Talking Points

  • Judy Osborne is an expert on the issues faced by separating and separated parents. She is available to discuss the following topics, all of which are addressed in Wisdom for Separated Parents.
  • For separated parents, divorce does not have to mean “unhappily ever after.” Years of research revealed in Wisdom for Separated Parents point to five factors that are key in determining whether separated parents can successfully “rearrange” their relationship for their children. What are those five factors?
  • As the Baby Boomers came of age, they redefined the concept of family with approximately 50% of their relationships ending in divorce, leaving nearly one million children in “broken” homes. This year, the first wave of Boomers turns 65. As their children have children, how are long-separated or divorced members of the Baby Boom generation handling the role of grandparent?
  • In the 1960s and 70s, when parents began separating in large numbers, experts urged that they minimize contact with one another for fear of “confusing” their children. As we assess the successful (and less successful) approaches adopted by long-separated parents, how are the views of therapists and experts changing? What kind of advice are experts giving separating parents today?
  • In previous decades, most separated gay parents had split from a heterosexual partner after coming out. Today, separated gay parents include those who’ve had children with a same-sex partner. How is this new generation of separated gay parents coping with the issues of co-parenting? How are their issues different from those of separated gay parents in the past?
  • Staying together for the children”: Good or bad? Decades of research and anecdotal information suggest that this may not always be beneficial. When is separation better for kids?
  • Why is it important to use new language about separation and divorce?
  • The new language puts children in the center. “Untangling,” “rearranging,” and “kin,” are more useful and accurate words. The new language supports transition, not division.
  • Who should read this book? Boomers who separated have lived this history and may now be reflecting on long-ago choices. Parents considering separation now will find wisdom and models as they make crucial decisions. Professionals (teachers, therapists, researchers) will find stories that fill out theory with the jargon-free language of real relationships.
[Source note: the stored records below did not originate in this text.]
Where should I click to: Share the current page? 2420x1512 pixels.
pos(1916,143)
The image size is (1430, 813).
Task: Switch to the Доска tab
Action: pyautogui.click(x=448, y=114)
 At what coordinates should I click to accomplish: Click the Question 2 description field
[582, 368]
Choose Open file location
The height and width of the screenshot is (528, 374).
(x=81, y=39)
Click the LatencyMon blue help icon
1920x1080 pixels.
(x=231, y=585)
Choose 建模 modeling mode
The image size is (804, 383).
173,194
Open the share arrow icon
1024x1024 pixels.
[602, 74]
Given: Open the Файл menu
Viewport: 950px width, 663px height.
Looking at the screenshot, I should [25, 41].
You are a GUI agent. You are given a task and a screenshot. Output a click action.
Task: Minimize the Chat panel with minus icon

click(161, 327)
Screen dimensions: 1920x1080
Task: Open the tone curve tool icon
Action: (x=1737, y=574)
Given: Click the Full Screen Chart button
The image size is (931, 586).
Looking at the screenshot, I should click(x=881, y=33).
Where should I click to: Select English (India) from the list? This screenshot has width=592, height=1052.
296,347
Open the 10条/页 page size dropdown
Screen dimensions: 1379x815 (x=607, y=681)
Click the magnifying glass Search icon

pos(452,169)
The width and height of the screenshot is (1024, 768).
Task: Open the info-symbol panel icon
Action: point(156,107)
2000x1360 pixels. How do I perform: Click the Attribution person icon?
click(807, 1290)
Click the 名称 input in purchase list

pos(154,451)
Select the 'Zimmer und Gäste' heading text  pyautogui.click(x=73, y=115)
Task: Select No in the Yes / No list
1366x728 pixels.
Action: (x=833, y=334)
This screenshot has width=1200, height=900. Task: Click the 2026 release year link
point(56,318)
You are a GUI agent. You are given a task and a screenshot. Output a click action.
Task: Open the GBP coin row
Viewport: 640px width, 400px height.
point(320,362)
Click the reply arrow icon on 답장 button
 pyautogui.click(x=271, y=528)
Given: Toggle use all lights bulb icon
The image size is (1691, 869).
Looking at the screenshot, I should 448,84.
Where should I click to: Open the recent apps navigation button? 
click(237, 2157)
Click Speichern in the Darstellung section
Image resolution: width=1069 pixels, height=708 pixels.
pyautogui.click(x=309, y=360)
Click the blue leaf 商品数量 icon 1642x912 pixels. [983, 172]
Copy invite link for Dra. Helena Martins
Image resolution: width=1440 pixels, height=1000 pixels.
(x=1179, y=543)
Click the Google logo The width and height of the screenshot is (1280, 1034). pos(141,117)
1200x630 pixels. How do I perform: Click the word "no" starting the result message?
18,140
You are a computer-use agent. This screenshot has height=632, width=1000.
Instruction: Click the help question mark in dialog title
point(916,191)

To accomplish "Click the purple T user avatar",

  • Why did you write this book? I have often presented seminars about separation and divorce. People would talk deeply about the pains of separation. Would the pain last forever? It did not feel very helpful to say “Things may be very different in three years.” But I knew from personal and professional experience, that things would change. After one seminar a colleague and I wondered how to tell the stories that we knew. She said, “That’s a book.” And so the project began. In 2006 I began to interview more than 50 men and women, gay and straight. I am so grateful for everyone who was willing to tell me their stories, to go back into their histories and remember with me. I began to form ideas about a new language for separation and to make children central in the notion of kinship.